Founded in 1969 by Orville Schell and Franz Schurmann to get accurate news out of Vietnam, Laos, and Cambodia, PNS evolved to report on the frontiers of a changing America, north and south of the border, driven by the remarkable, compassionate, occasionally esoteric vision of executive editor Sandy Close. It backed the work of writers like Mary Jo McConahay, struggling to cover repressive regimes in Central America, and Richard Boyle, whose work was the backbone of the film Salvador (in one scene, James Woods, who plays Boyle, has a fed-up phone call with his demanding editor named Sandy). It nurtured the careers of author Richard Rodriguez, Vietnamese refugee Andrew Lam, and Indian author and NPR commentator Sandip Roy.

I met Sandy 30 years ago, and got hooked up with Pacific News Service, in some fashion, for the next 15 years. Sandy always had a way of finding money for freelance writers on the edge, to keep people from leaving journalism to pay their bills (she rescued me from a job in the California State Assembly). I joined just as she was turning her focus to California in all its racial and socioeconomic complexity. She focused me on the way Latino and Asian immigrants had become caregivers for white families; on the rising numbers of mixed-race kids forging new identities; white students at UC-Berkeley grappling with being a minority on campus; white women who converted to Islam (I think that was 1990).

She saw Islam’s rising influence early, sensed rising Islamaphobia, and tried to cover it fairly. I remember a raucous Monday editorial meeting where she and the late Franz Schurmann tried to argue that their outraged, mostly agnostic staff at least had to try to understand the religious passion that drove the fatwa against Salman Rushdie after the publication of Midnight’s Children. (I think most of us were wearing “I Am Salman Rushdie” pins.) Sandy had little patience with the self-righteousness of the white American left, encouraging her contributors of every race to respect the power of the sacred, and the values of family, religion, and community in non-Western cultures—and even on the American right.

She formed a sacred community at PNS. Maybe her most important work began in the confusion and violence of the crack epidemic, when she began outreach to young people in Oakland and San Francisco’s Bayview/Hunter’s Point, trying to get them to tell their stories. That led to a spinoff PNS project, the newspaper YO (Youth Outlook). And then, as juvenile detention centers began to crowd with young drug dealers, she organized writing workshops in the halls, which led to another spinoff, The Beat Within, led by former youth counselor David Inocencio. The average age of participants in our Monday editorial meetings dropped from 40 to 20. I learned as much from the young writers there—Fariba Nawa, Nikki Jones, Malcolm Marshall, Charles Jones Jr., Russell Morse—as I taught. More, I’m sure.

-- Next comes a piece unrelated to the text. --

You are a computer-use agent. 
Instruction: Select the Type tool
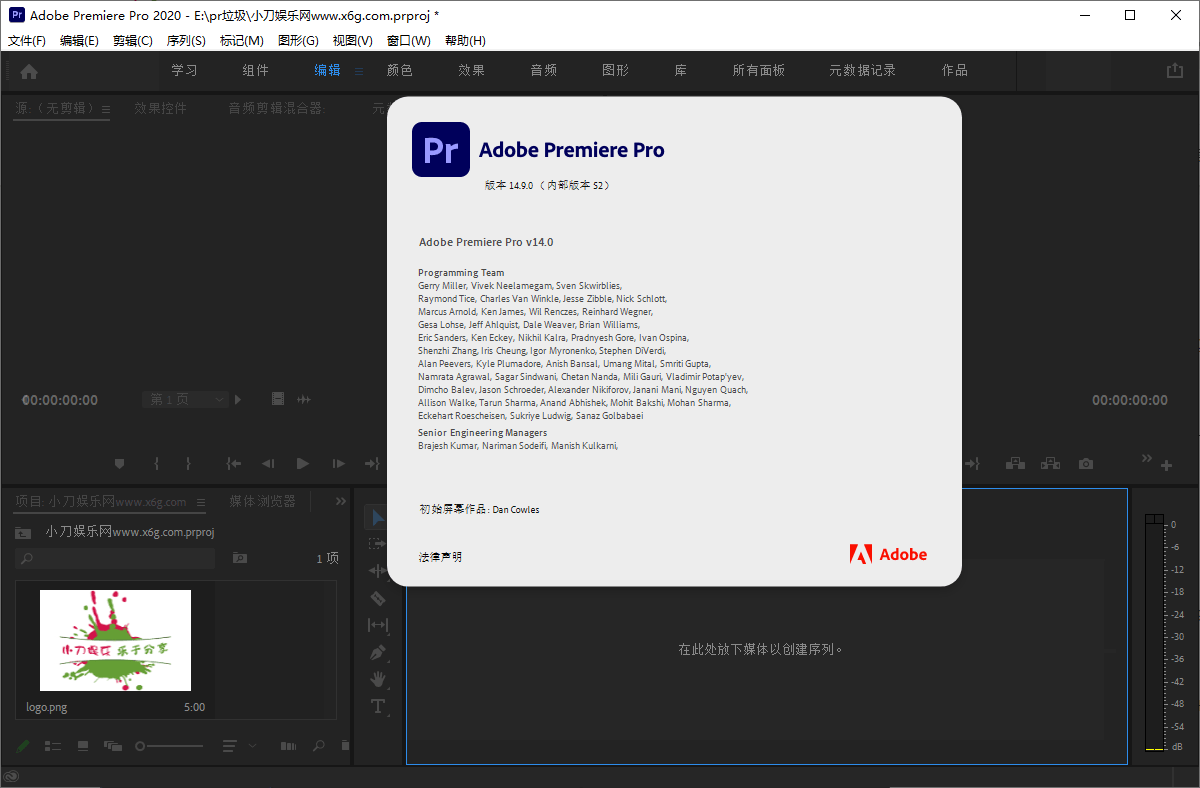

It was run more like a family than a business, to be sure (maybe stemming from the fact that Close and Schurmann were partners and parents; he died in 2009). They threw me a baby shower, and kids were always welcome. Sandy kept some folks on payroll when others might have cut them loose, giving the young people she mentored extra chances, because if she didn’t, no one else would.

In 1996, PNS morphed into New American Media, as Close began to helm an association of ethnic newspapers, seeing these struggling outposts of community-based reporting fighting to survive. It grew to involve 3,000 news organizations around California, on the front lines of the state’s rapid demographic change. Sandy co-produced the film Breathing Lessons, which told the story of PNS writer Mark O’Brian, who lived in an iron lung; it won an Oscar for best documentary the same year. A year earlier, she’d won a MacArthur genius award, which of course she put directly into her work. Other foundations recognized her “genius.” She, and all she had built, had become California institutions. She’d made it.

But even institutions falter. In a press release announcing its closure, Sandy wrote: “We’ve always aspired to do more than our resources allowed. We grew too fast, and were reluctant to cut off programs after their funding expired. We reached a point where we were not sustainable, as currently constituted.”

I haven’t been able to reach Sandy, but I’m finding some hope in the words “currently constituted.” But I also feel anger, that in the richest community in the United States, the San Francisco Bay Area, she couldn’t raise the money to stay afloat. I hear that she’s working to spin off, or find independent homes for, some of NAM’s most promising projects. I don’t know how it will be “constituted,” but the spirit of NAM—the belief in crossing borders, learning from one another, trusting our young people—will endure. In this fractured time, we need it more than ever.